CourtneyAckles : Salut ! Éric et Ivy ne finiront pas ensemble je te le confirme. Et encore quelques chapitres avant que Zack et Ivy ne se retrouvent. J'ai quelques projets oui autour de Divergent et d'autres fandom, mais j'aimerai bien terminer de les écrire avant de me lancer. Du coup je ne sais pas si j'embrayerai directe sur autre chose après la fin de cette fic. Je te souhaite une bonne lecture et je te dis à bientôt !

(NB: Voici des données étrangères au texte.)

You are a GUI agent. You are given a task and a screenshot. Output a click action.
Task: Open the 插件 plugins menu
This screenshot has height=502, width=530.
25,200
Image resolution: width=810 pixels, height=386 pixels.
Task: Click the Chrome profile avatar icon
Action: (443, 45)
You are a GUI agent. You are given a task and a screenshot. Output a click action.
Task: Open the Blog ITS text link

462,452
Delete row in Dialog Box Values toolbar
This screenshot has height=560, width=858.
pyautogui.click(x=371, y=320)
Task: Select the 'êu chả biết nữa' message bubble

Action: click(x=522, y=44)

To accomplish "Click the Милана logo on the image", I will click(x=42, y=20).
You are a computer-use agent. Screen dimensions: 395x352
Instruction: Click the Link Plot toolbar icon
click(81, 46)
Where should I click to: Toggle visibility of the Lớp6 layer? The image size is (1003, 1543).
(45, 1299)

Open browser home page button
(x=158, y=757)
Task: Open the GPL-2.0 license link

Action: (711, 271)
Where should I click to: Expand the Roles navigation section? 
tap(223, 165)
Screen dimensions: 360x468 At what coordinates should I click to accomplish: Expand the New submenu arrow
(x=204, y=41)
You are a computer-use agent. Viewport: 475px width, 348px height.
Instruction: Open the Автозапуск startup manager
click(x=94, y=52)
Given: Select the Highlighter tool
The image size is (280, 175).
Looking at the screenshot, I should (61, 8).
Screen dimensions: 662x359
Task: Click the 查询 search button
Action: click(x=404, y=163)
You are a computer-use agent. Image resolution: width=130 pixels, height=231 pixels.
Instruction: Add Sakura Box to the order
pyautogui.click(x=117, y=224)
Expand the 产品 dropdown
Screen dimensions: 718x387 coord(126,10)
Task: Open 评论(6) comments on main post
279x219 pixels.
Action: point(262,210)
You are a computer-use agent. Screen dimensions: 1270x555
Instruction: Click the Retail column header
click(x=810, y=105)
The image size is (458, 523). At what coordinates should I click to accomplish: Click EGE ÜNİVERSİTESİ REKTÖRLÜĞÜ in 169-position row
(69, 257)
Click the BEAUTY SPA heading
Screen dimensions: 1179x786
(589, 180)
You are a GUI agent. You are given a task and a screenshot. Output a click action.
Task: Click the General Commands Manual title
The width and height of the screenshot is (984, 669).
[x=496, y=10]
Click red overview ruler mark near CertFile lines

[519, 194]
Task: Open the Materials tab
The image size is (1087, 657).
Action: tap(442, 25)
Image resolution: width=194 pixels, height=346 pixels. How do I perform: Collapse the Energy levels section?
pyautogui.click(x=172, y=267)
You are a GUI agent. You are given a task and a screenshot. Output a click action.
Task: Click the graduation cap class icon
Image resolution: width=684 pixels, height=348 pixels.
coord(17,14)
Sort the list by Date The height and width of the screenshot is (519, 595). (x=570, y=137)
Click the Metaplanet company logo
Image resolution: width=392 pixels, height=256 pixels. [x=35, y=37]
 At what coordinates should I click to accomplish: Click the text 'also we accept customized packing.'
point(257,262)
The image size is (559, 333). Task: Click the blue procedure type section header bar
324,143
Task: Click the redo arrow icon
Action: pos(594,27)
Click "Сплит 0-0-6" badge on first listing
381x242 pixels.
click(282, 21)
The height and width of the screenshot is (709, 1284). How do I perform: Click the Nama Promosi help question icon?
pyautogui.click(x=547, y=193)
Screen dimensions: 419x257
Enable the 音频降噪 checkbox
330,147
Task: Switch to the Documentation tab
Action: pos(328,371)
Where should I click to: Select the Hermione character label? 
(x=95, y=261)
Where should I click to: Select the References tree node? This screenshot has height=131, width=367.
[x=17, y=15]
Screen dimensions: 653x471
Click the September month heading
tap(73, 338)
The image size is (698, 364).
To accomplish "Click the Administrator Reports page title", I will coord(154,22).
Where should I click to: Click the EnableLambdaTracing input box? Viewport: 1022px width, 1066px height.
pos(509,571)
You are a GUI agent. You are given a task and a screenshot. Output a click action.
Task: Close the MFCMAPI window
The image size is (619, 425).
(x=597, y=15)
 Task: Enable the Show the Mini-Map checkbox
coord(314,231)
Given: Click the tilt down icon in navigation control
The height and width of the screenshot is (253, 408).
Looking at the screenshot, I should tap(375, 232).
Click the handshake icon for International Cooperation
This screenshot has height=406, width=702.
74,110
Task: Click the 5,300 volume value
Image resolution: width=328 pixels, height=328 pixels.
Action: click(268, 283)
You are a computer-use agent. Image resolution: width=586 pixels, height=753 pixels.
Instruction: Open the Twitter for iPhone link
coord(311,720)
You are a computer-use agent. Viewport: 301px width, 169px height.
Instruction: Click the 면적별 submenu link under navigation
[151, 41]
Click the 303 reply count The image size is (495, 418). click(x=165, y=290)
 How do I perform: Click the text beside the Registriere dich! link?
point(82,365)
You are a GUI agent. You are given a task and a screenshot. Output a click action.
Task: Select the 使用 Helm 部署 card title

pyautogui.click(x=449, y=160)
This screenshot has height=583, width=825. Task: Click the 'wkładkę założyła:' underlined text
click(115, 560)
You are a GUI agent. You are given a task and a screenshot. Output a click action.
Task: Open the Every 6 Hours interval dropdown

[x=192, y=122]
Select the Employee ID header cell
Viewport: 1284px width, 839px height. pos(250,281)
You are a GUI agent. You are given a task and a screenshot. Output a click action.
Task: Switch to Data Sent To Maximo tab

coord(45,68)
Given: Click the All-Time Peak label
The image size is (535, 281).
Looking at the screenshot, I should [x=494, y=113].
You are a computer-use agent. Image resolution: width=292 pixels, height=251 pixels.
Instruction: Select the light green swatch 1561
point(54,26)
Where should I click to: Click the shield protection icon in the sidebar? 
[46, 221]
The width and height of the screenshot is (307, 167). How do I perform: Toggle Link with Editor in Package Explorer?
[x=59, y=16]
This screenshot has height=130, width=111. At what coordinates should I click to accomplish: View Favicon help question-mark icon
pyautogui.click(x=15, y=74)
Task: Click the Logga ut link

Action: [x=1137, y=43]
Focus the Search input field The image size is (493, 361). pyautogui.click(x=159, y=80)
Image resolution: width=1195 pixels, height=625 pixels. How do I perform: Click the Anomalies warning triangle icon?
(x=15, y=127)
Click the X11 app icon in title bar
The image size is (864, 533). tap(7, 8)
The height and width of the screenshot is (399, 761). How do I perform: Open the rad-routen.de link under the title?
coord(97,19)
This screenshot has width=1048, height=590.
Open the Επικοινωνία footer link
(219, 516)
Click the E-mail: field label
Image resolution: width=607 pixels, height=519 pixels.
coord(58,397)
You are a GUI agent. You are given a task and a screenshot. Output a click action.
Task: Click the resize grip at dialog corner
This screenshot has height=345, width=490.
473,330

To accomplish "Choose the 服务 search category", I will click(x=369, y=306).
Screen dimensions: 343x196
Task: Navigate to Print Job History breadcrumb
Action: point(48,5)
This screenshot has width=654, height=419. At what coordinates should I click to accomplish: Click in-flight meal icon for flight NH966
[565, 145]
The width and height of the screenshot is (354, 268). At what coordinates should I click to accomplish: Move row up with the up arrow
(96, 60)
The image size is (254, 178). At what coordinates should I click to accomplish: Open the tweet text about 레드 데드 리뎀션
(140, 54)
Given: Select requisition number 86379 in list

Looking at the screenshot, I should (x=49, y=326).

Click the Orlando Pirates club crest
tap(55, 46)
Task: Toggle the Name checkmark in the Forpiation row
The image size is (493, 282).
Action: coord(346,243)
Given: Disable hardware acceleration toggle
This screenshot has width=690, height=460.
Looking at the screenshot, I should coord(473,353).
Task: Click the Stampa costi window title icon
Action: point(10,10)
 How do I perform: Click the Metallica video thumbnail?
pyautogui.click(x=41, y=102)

Evelyn avait décidé que nous ne bougerions pas notre quartier général. C'était un risque à prendre mais elle pensait que nous étions trop bien installés pour changer d'endroit. Ça nous obligerait à déplacer les trois quarts de nos affaires.

Les rations, déjà pas en grande quantité, réduisirent. Je travaillais de plus en plus à l'infirmerie et j'allais même jusqu'à offrir mes portions aux enfants. Chaque personne proche d'Evelyn avait décidé de ne pas se présenter à la banque alimentaire. Quelques parents avaient fini par céder devant la demande de nourriture de leurs enfants. Car en plus de diriger la redistribution des vivres, Jeanine avait fait en sorte de réduire nos rations. Elle nous faisait mourir à petit feu. Peu à peu, quelques altruistes s'étaient tournés vers nous pour nous aider. Ils faisaient passer de la nourriture en cachette mais nous ignorions comment. Aucun ne voulait le dire. Je les comprenais. Le vol était contraire au principe des altruistes. J'étais fière de ma faction qui prenait le risque de nous aider quitte à être enfermé. Comment les Érudits avaient pu nous accuser de corruptions ? Comment les autres factions avaient pu le croire ?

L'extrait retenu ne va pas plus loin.